WRITTEN REQUEST: Return the lines of the material below, from the line containing "You are a computer-use agent. This" through the end, copied without any change. Leave the pictures out of your answer.

Word and element location data
·····

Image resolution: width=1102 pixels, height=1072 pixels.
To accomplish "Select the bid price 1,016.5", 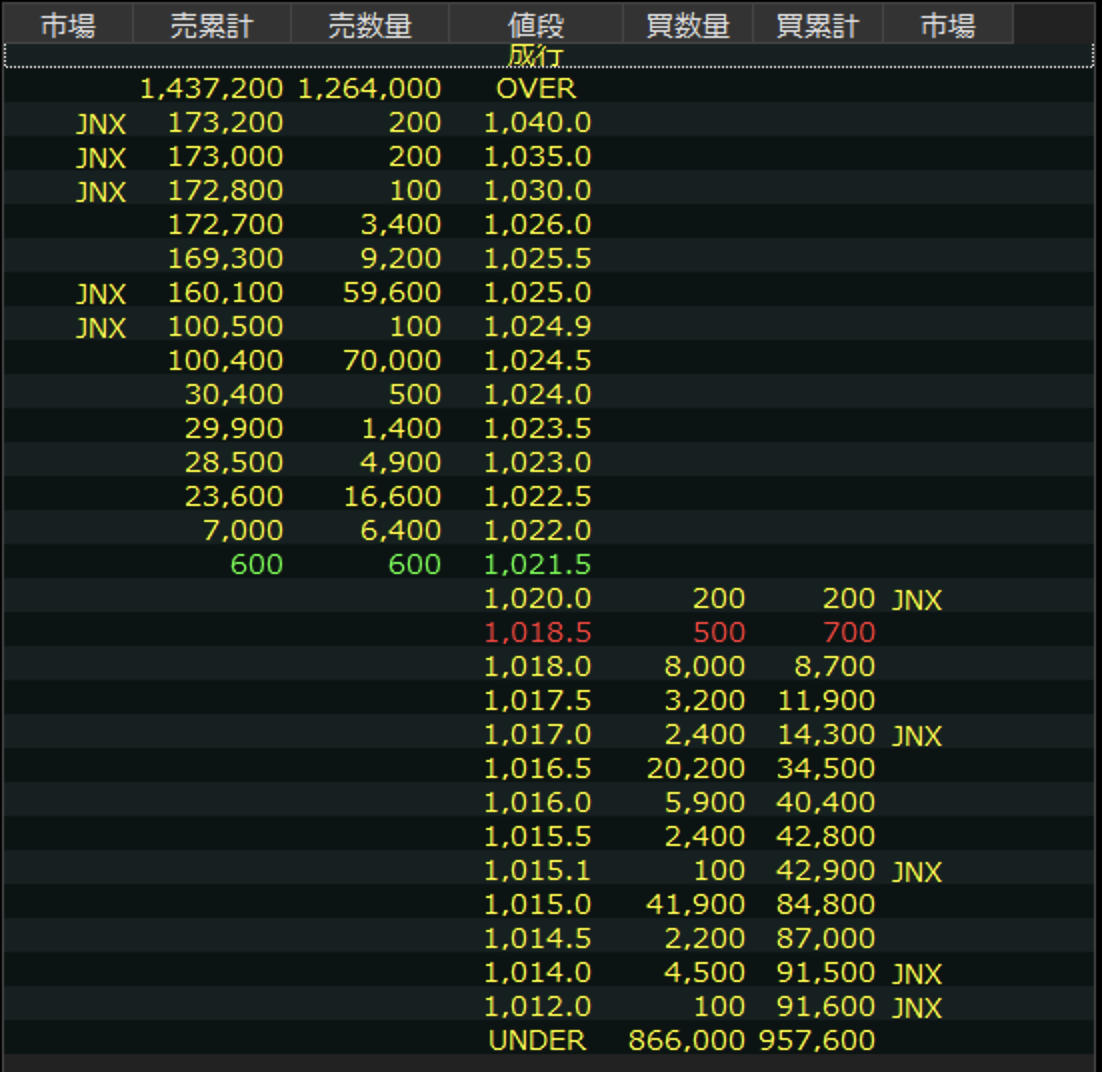I will [x=537, y=769].
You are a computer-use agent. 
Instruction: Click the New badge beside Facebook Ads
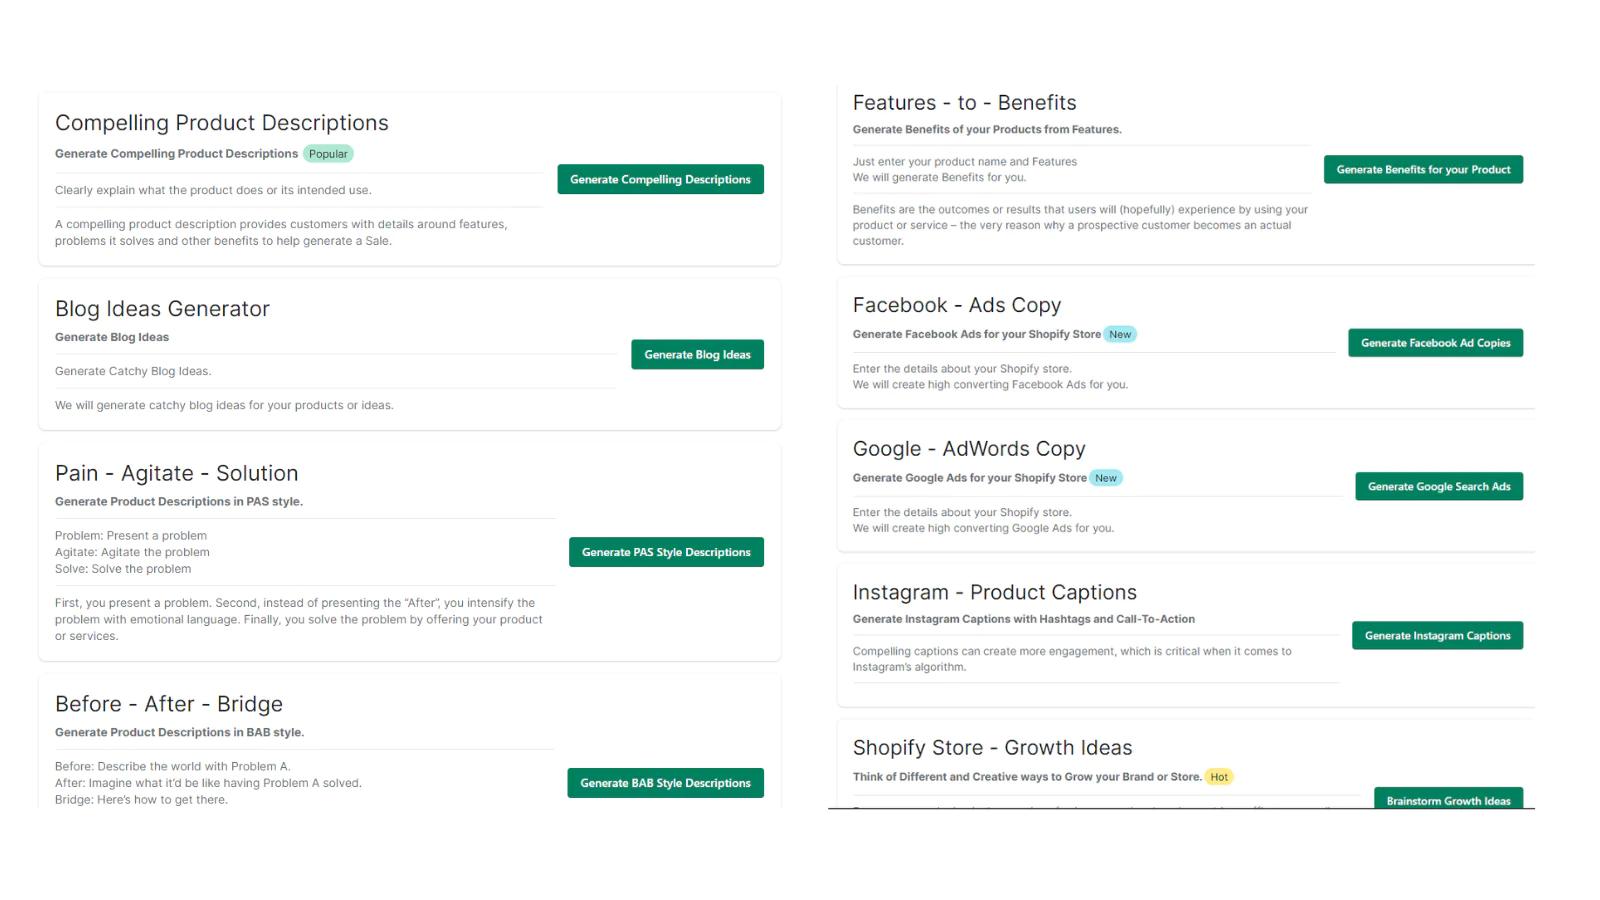[x=1120, y=334]
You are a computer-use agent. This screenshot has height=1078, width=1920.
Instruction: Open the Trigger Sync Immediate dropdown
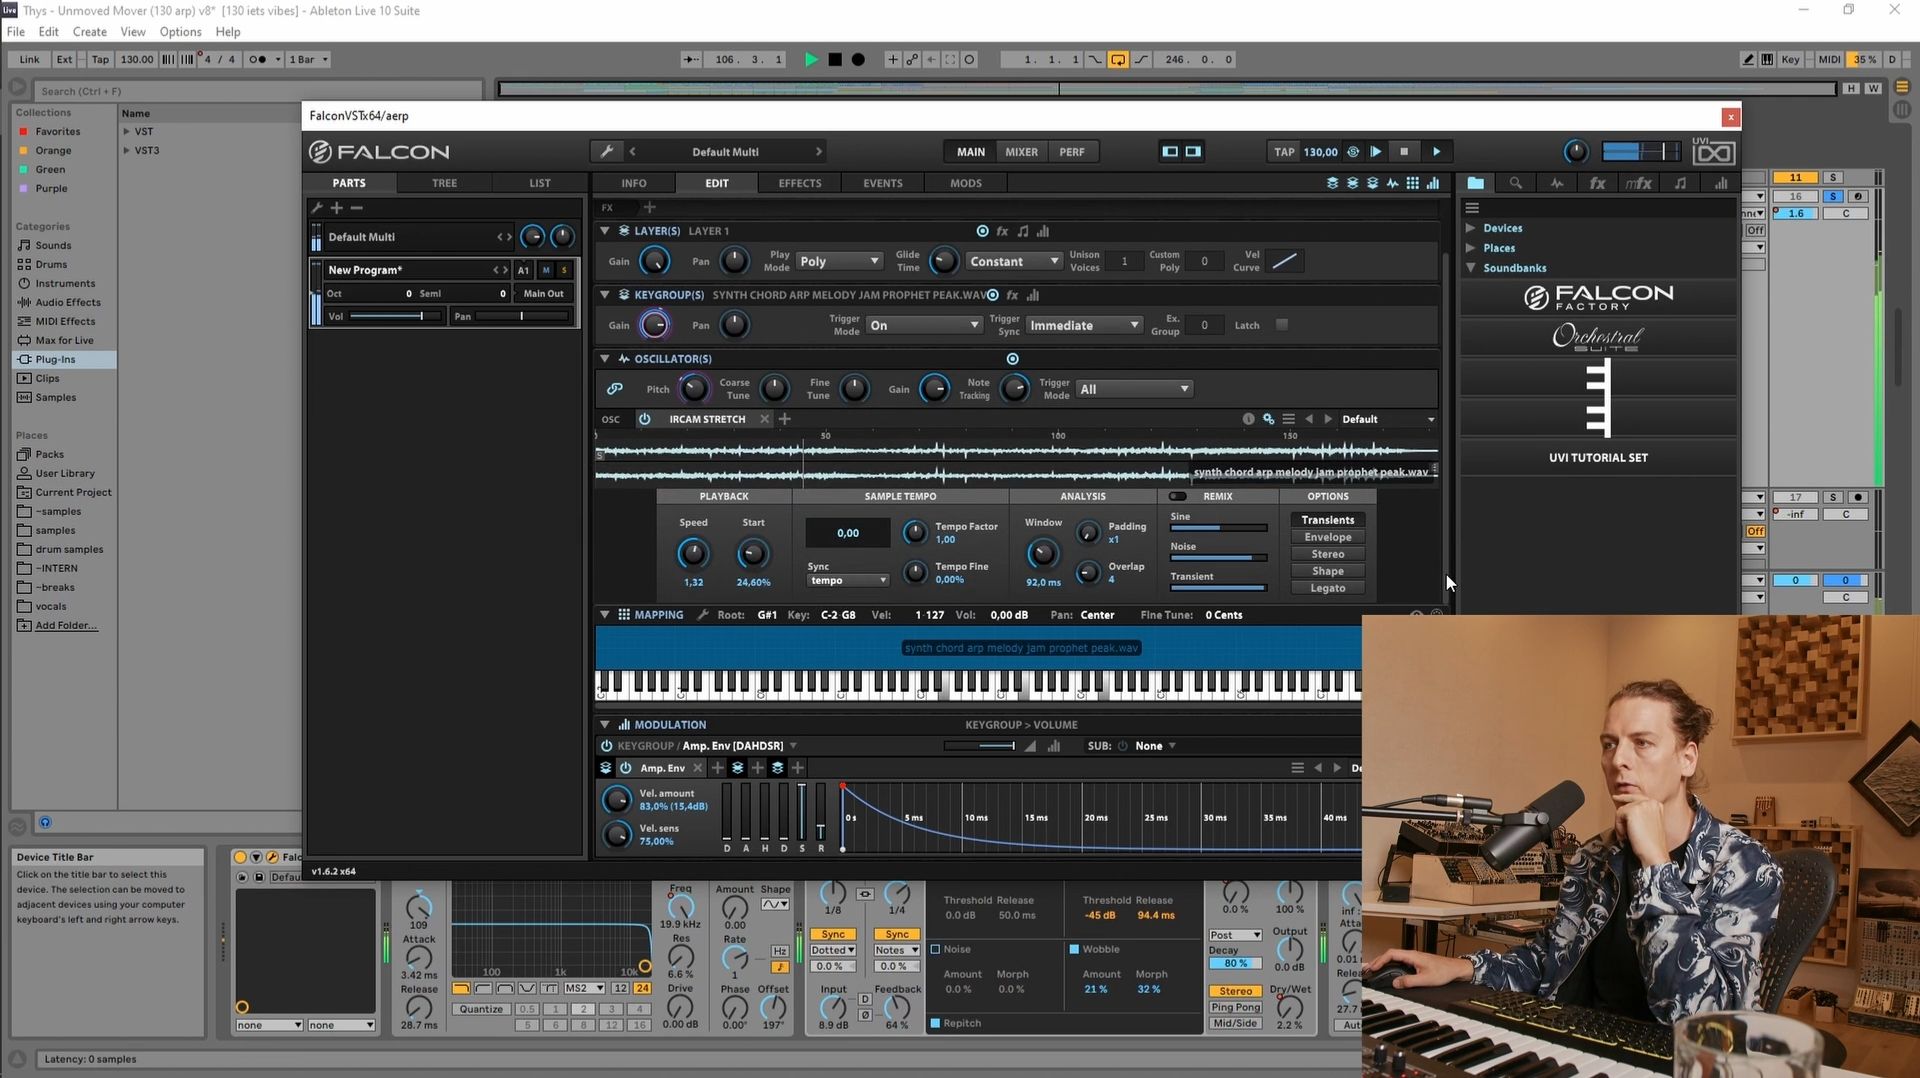pyautogui.click(x=1084, y=325)
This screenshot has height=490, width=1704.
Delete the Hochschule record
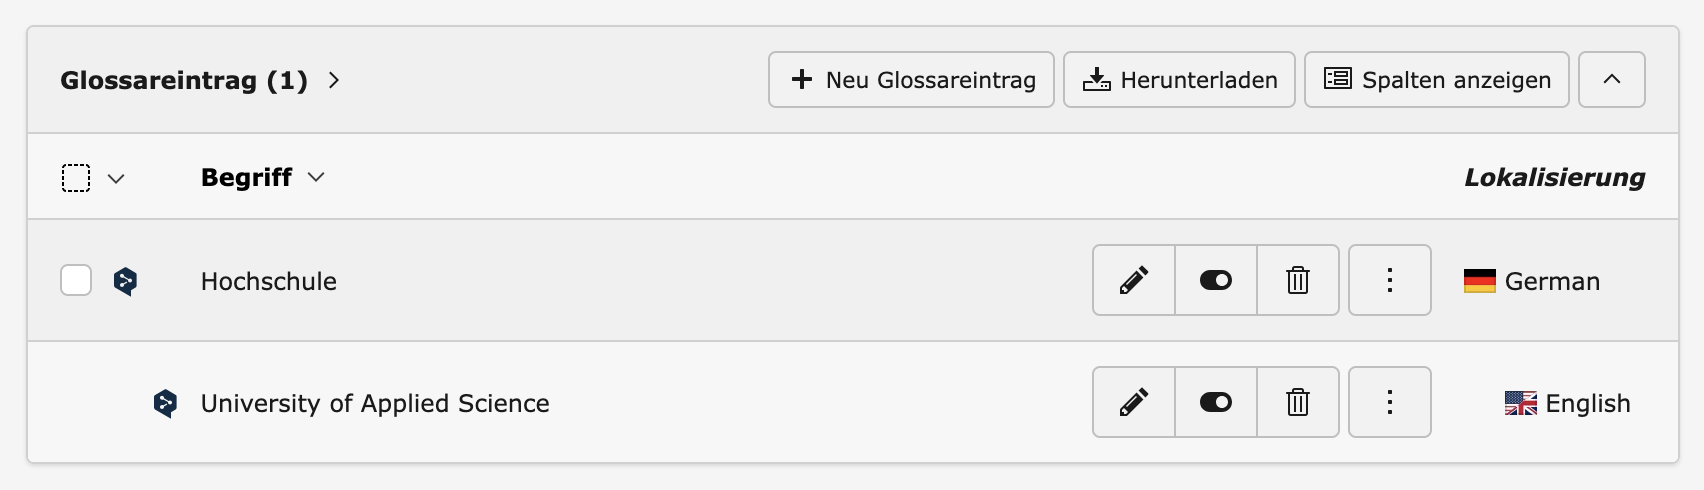point(1297,280)
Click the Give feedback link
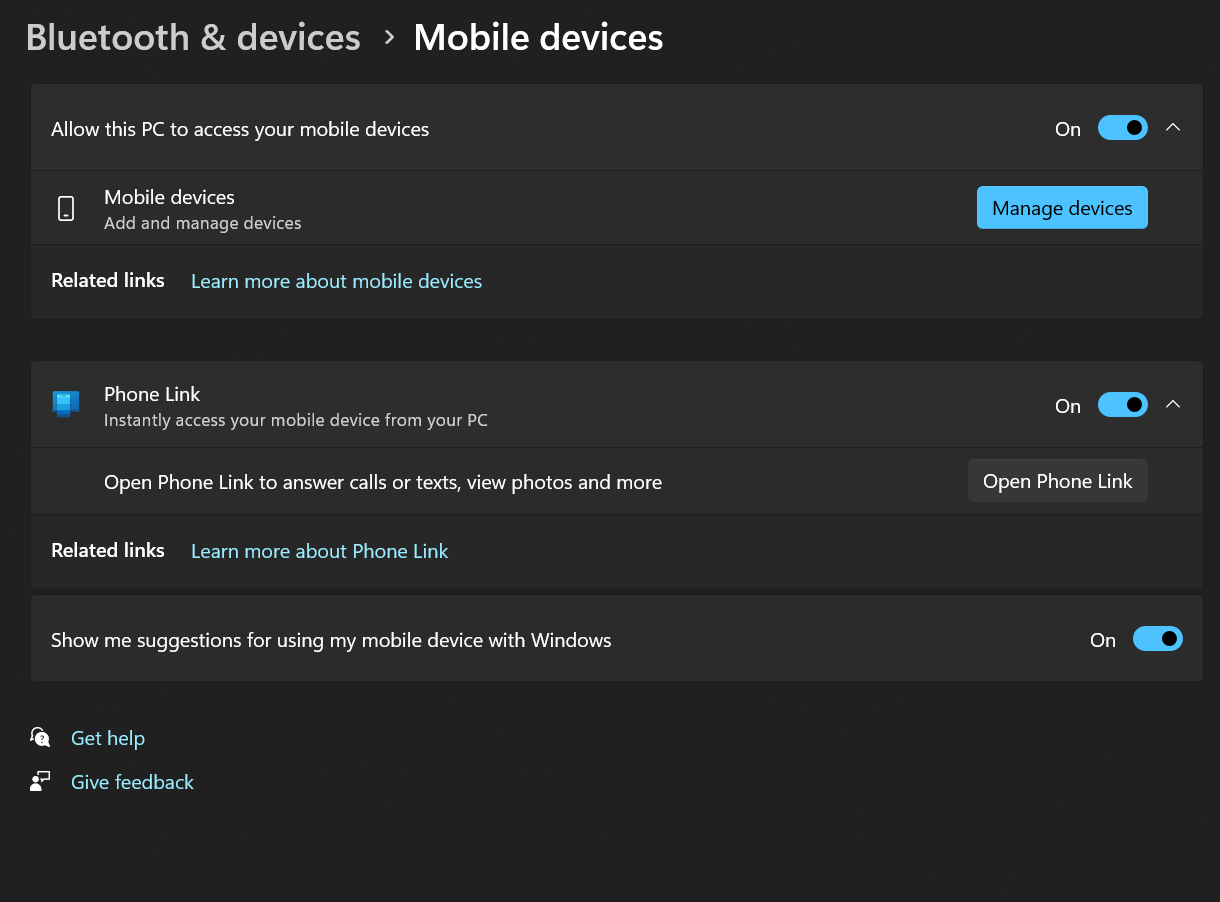Image resolution: width=1220 pixels, height=902 pixels. pyautogui.click(x=132, y=781)
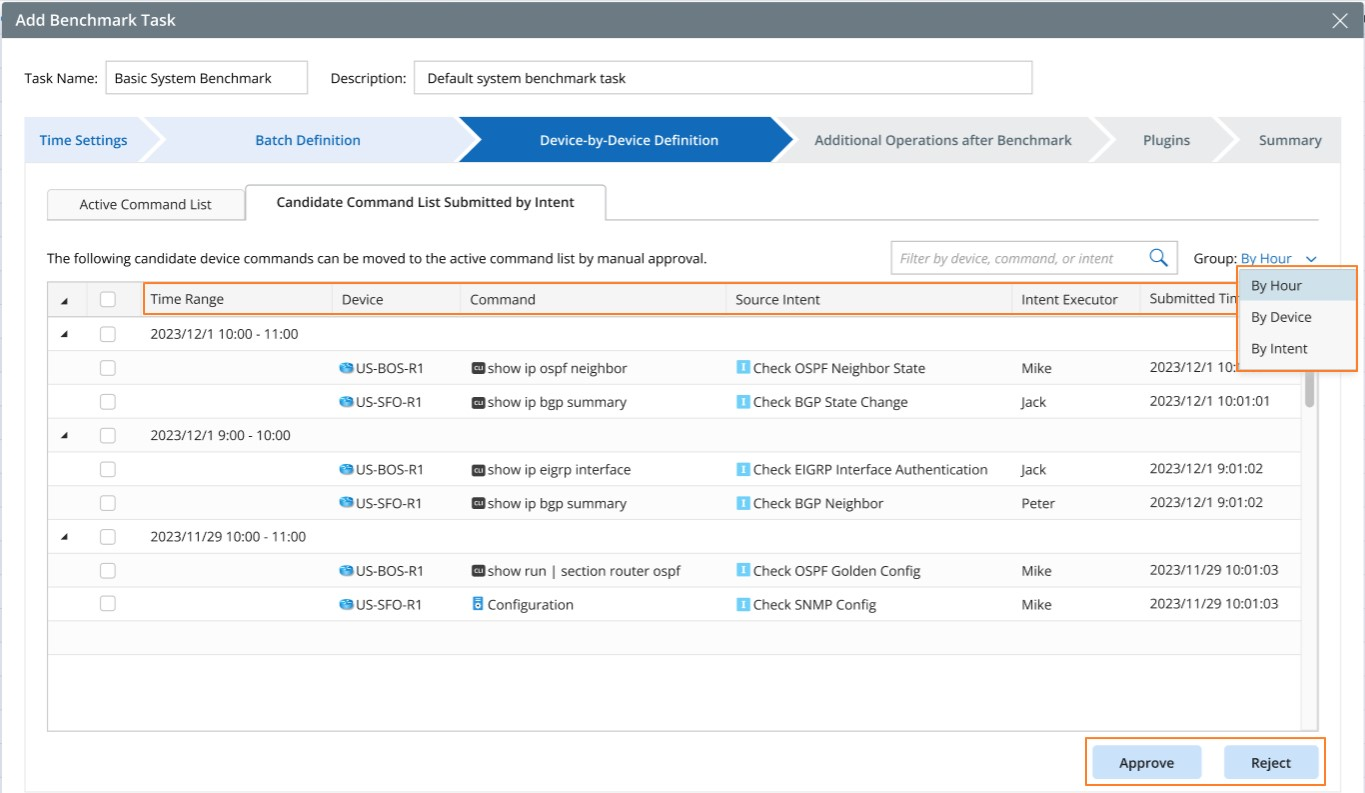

·····

THE SOLUTION:
You are a computer-use agent. This screenshot has height=1078, width=1920.
Instruction: Open the Trigger Sync Immediate dropdown
pyautogui.click(x=1084, y=325)
This screenshot has height=490, width=1704.
Delete the Hochschule record
point(1297,280)
Click the Give feedback link
Image resolution: width=1220 pixels, height=902 pixels. pyautogui.click(x=132, y=781)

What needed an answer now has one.